Having returned to the office members of the technical team had to justify their findings to their peers. This was done in a formal manner. It could be a daunting process. No stone was left unturned in questioning the investigation that had been done on-site at the aircraft manufacture. It was initiating to do this for the first time. Particularly when standing in front of the grandees who had been doing such work for decades. Some who had written the rules in the first place.

Although this was a tough process, it’s one that benefits a mature organisation a lot. It shakes complacency out of the system. It’s truly to be challenged.

How can we prevent organisational accidents?

Part 2

Make “challenging” better. It’s generally better to have more than one set of eyes on an issue.

The classical challenge is to perform an audit. To take a sample of the work being performed and check that its everything that it’s said to be. This can be done at any stage: design, development, test, production, and in-service. Unfortunately, audits can get bogged down in process, procedures, customs, and practice that get so heavy as to distract from the essences of the task.

There’s a focus on the tangible aspects of work too. How many reports? How many corrective actions? Show me the measurements. Nevertheless, well focused auditing is a powerful tool.

It would be wise not to discount the intangible benefits of an audit. Such activities provide a chance to view the more intangible aspects of work. Here’s a few anecdotes.
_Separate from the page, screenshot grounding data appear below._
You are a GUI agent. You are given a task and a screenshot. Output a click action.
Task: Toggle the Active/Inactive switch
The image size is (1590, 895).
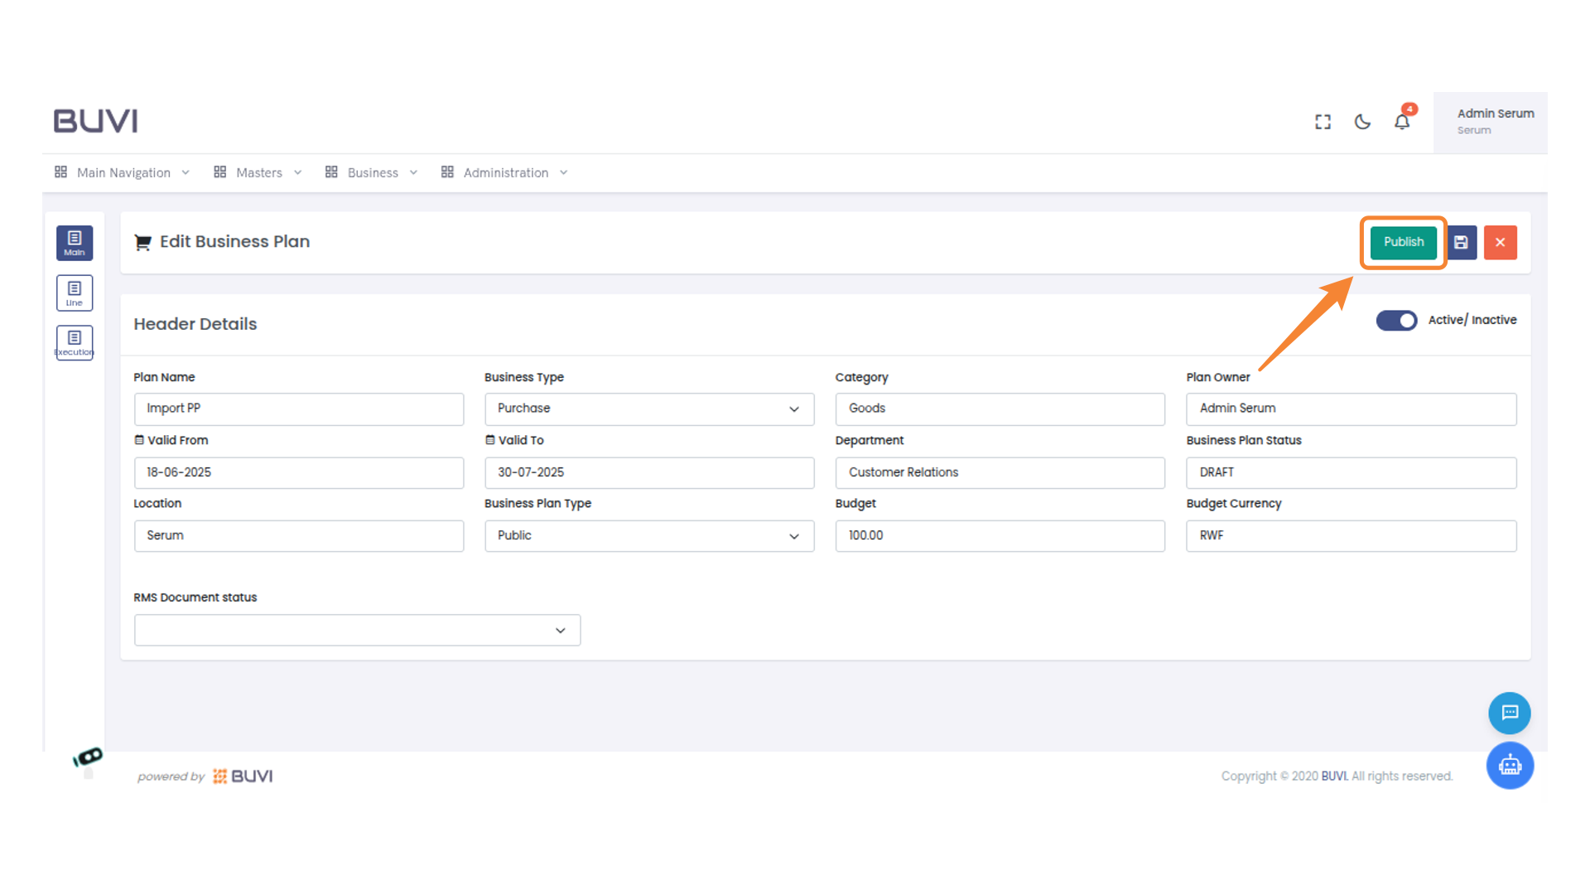[x=1396, y=320]
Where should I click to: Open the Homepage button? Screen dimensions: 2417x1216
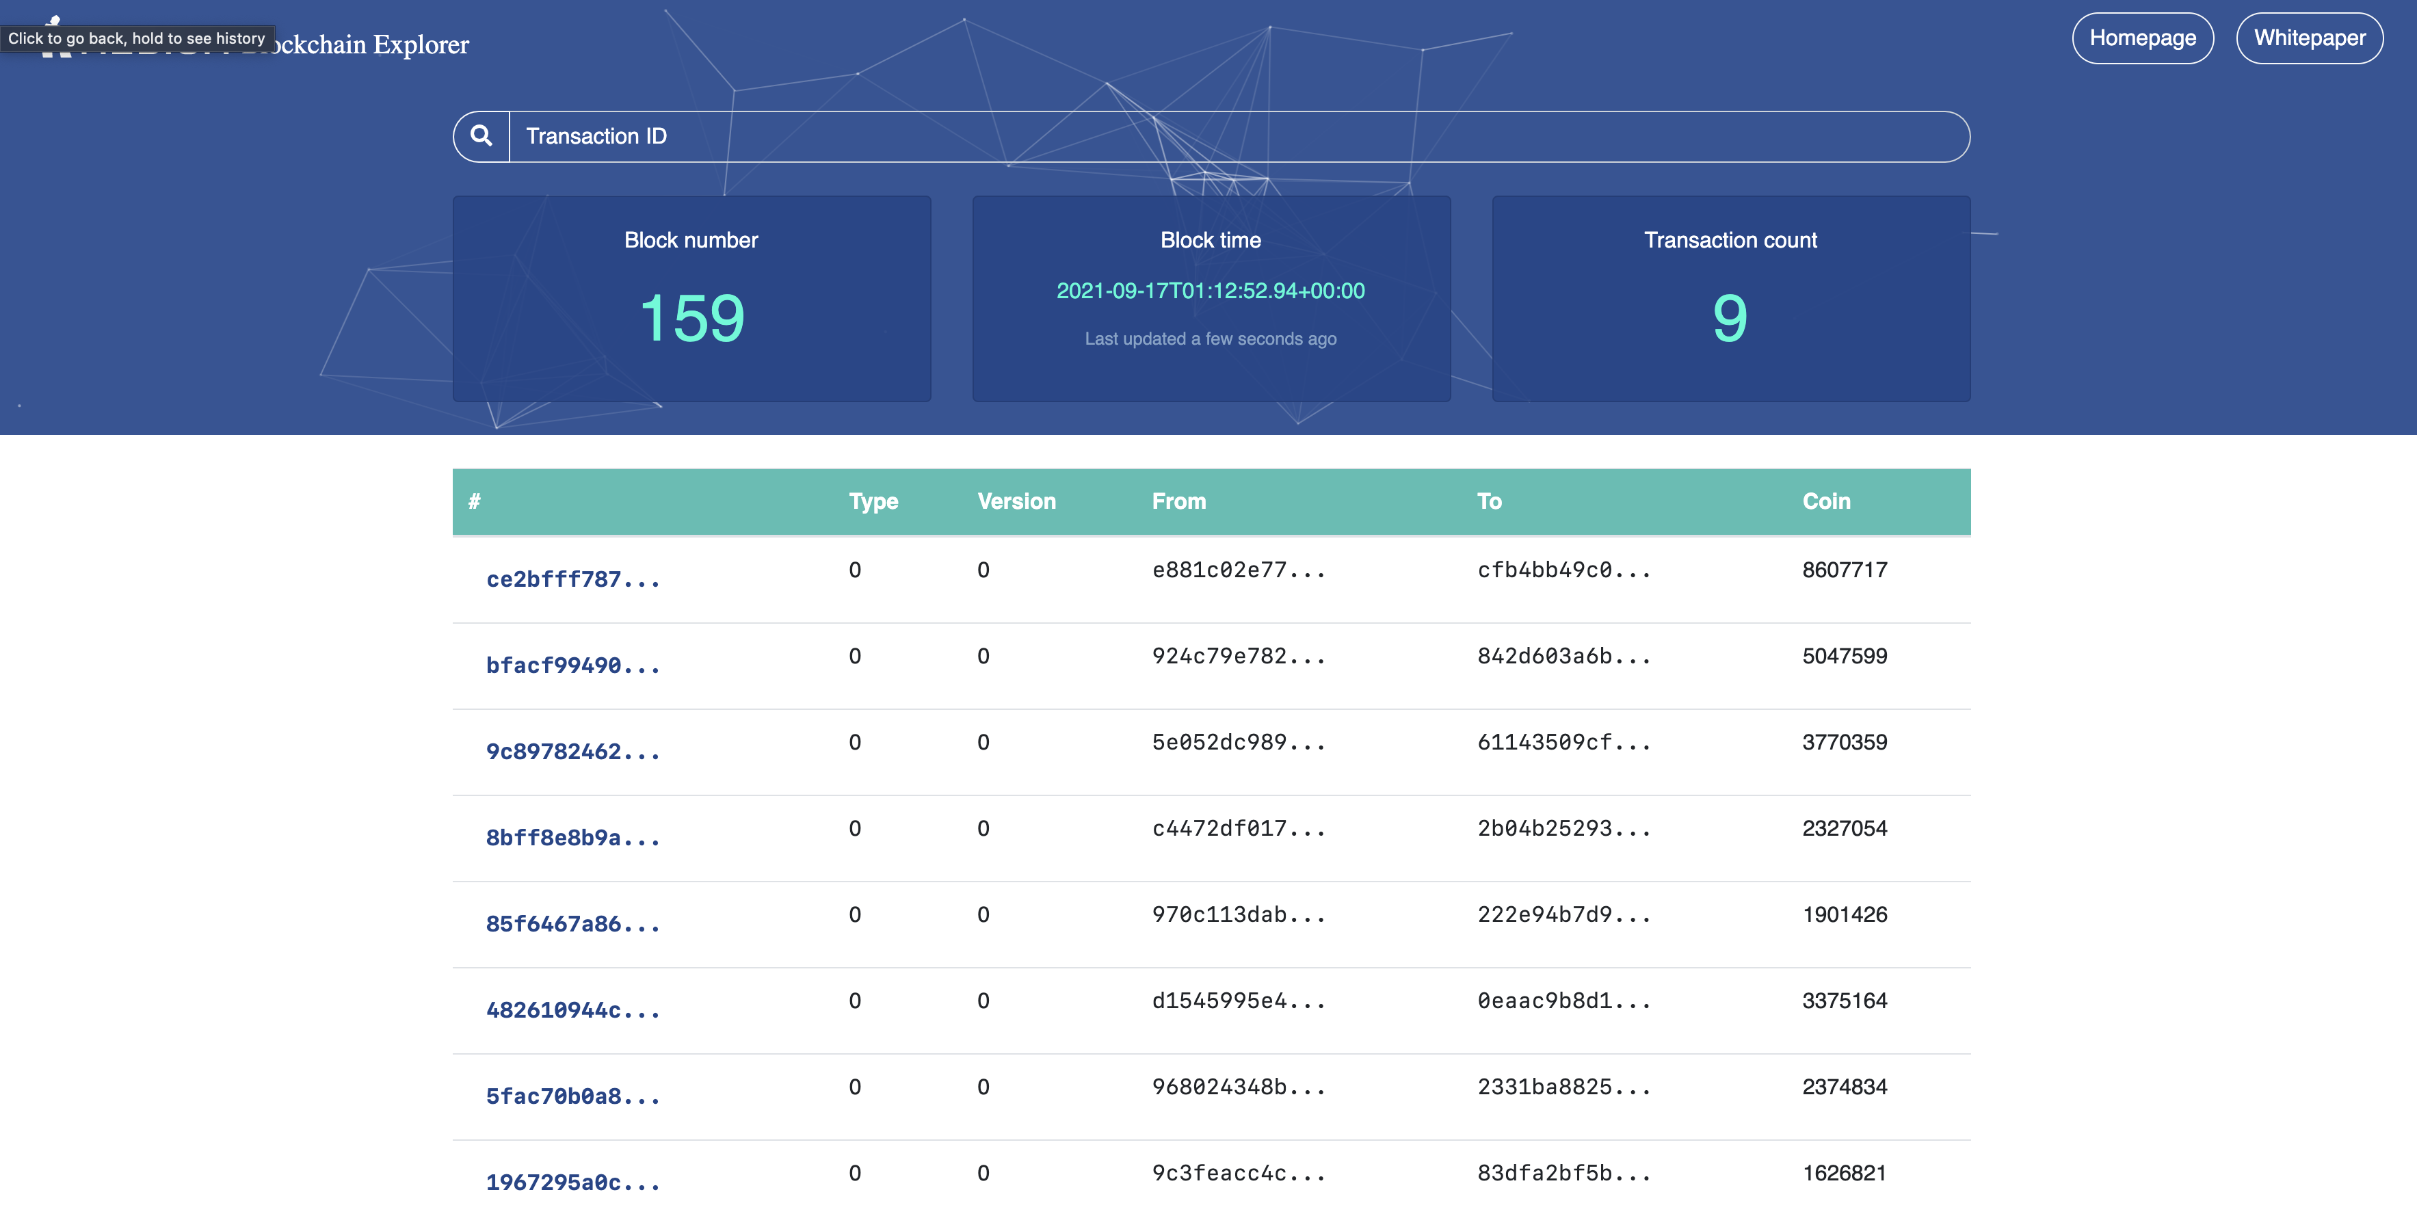(x=2142, y=38)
Often when being taken for an official guided tour around a design or production facility there time to look beyond what the hosts want you to see. I often found a moment to look at notice boards around a factory, or office and they gave a hint as to the culture in that organisation. Cartoons and jokes of good humour led me to put a “normal” tick in the box. But if they strayed into harsh lampooning of the management or the way of working then there was something to note.

Siting in a manager’s office being briefed as to the timetable for an audit it’s as well to take in the whole scene. All those certificates displayed on the wall. Were they pertinent? Were they there to show off? Or were they showing genuine pride in the achievements of the organisation?

Timetables for an audit are necessary but can be a menace if every second is filled. But an auditor should never be intimidated by a timetable. On occasion, I’ve walked past a pile of records only to turn back and say – and what about this one? Then being told we must hurry on. To which my reaction was to dig in and follow the trail.

It’s true that the environment has changed. Digitisation has made the random selection of a sample more difficult. Digital records lend themselves to more pre-prepared situations.

Mealtimes can be a revelation on organisational culture too. This doesn’t happen anymore, I’m sure. The factory canteen that serves alcohol is truly a thing of the past. However, an auditor being taken out for lunch is still commonplace. It’s possible to get moralistic about such invitations only to miss out on getting a sense of those intangibles that might help understanding.

Additionally, I will warn that there’s the small danger of vexatious challenge. It’s a rarity but obsessions can follow even the most capable of people around. There’s a risk too that focusing on one pet subject can mean gapping great holes are missed. Each subject needs to be taken proportional to its potential impact.